両手を手錠で括られてもなおレオナは威圧的な態度を崩しはせず、静かに睨み付けるだけ。
「まぁまぁ、そうカッカしなさんな。どれ、いま外してやる」
ドンパチ騒ぎの処理に狩り出されたカーター警部は、悪びれた素振りもなく手錠の鍵を外す。最初にダン、それからレオナ。猛獣用の首輪よろしくごつい手錠は重量もあり、レオナでも腕が気怠く感じるくらいだった。
「さて、賞金首と痴漢の確保、ご苦労だったなダン。アルバトロス商会の活躍はめざましい、近々感謝状が贈られるだろう」
「趣味の悪い書を掛けるスペースは俺の船にはねぇな。賞金だけ貰えりゃ充分だ、署長に自分のケツに突っ込めと伝えとけ、カーター」
「隙間があるかねえ、糞詰まりでなんにも入りゃしねえよ。カッチカチのコッチコチだ」
「解消させてやんな。尻ひっぱたいて走らせるか、コーヒーに下剤でも仕込んでやれ」
ダンは衝動を堪えるように口元を歪めながら言う。あれやこれやと、因縁があるのかもしれない。カーターの乾いた笑いはそれを思い出しても事だろう。
「悪党と馬鹿につける薬はねえんだよ」
それじゃあと、背を向けたカーターを――
「おい、豚野郎」
レオナが呼び止めた。先入観から誤ってクソ重たい手錠を掛けられた挙げ句、そのまま連行されるところだったのだ。まぁそこまでだったらレオナも激昂しなかったろうが、三人出た怪我人のうち最後の最後まで手当の一つもなしである。犯罪者を捕まえた署金稼ぎを差し置いて、痴漢野郎を先に治療するとは一体全体どういう了見なのか、と彼女は三白眼で睨み付けた。頭の一つも下げるのが当然だろう、と。
「詫びの一つもねえのか? アァん⁉」
「ああ、ねえよ。あるはずがない」
「ッ! ンだとコラ、もっぺん抜かしてみろや」
「貴様に下げる頭など持たん。俺の街を荒らす輩は便所から引き摺り出してでもワッパ掛けてやる。どっちだろうが関係ねえ、テメェにしたってたまたまそっち側にいるだけだろうが? おぅ虎の?」
卑劣な人間風情と同列に見られるなど、毛をむしられるような気分だ。相手が警官だということも忘れ、レオナの右手が銃把に伸びる。

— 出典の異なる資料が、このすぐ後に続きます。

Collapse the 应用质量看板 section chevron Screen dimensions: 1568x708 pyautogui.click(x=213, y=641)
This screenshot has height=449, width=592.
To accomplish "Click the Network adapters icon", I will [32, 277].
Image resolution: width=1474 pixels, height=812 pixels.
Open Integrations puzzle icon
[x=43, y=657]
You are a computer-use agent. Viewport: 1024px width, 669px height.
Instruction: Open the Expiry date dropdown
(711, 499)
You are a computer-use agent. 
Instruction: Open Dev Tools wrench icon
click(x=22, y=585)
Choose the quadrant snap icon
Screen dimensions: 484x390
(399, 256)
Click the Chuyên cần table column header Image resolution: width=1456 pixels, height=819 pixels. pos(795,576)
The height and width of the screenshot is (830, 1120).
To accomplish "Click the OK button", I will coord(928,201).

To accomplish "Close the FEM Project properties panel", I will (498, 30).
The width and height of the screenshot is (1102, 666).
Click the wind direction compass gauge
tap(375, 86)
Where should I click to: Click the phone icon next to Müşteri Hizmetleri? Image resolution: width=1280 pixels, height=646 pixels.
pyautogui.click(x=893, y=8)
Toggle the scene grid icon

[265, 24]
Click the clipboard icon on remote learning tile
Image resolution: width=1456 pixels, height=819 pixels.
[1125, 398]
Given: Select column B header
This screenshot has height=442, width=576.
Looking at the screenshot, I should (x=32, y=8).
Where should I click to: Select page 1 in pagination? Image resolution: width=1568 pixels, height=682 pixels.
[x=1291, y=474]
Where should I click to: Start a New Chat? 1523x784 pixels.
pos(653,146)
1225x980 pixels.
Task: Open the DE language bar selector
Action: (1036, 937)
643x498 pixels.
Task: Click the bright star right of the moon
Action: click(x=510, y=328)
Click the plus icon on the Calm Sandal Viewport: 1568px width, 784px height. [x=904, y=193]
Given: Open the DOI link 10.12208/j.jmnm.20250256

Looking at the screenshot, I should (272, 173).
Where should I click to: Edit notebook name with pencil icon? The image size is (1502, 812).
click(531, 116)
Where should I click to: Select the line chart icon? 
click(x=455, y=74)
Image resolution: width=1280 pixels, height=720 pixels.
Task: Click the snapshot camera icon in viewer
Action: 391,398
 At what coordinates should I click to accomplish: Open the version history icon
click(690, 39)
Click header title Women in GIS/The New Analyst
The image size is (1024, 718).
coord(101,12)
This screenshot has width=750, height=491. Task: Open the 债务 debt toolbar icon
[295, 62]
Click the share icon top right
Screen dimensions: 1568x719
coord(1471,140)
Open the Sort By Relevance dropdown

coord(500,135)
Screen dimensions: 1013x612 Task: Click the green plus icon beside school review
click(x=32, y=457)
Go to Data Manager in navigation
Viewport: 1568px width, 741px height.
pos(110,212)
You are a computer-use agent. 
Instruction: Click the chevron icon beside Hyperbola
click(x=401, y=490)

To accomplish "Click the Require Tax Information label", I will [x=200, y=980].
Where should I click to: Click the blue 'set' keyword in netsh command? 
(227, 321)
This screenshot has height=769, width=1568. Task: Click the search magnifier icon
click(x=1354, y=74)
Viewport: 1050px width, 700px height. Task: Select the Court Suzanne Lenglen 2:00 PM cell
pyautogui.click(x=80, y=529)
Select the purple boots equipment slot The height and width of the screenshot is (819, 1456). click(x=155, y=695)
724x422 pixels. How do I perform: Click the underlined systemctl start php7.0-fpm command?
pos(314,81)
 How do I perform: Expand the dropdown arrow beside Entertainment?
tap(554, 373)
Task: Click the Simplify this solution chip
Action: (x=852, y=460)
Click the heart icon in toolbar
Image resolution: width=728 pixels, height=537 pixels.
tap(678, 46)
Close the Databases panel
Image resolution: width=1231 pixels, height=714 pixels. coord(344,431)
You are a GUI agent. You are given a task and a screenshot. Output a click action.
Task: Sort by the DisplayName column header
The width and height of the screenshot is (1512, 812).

「やめんかレオナ、そいつは最大級のやらかしだぞ、日に二度も馬鹿をするな。すまんなカーター、気にしないでくれ」
「小悪党のさえずりを? ハッ、するはずがない」
「助かる」
「お前も大概物好きだな、変な連中をよく拾うものだ」
「判で押したように似たり寄ったりなんぞ、つまらんだろう」
褒められたのか、それとも貶されたのか。判然としない面持ちでいるレオナに向けて、カーター警部が答えた。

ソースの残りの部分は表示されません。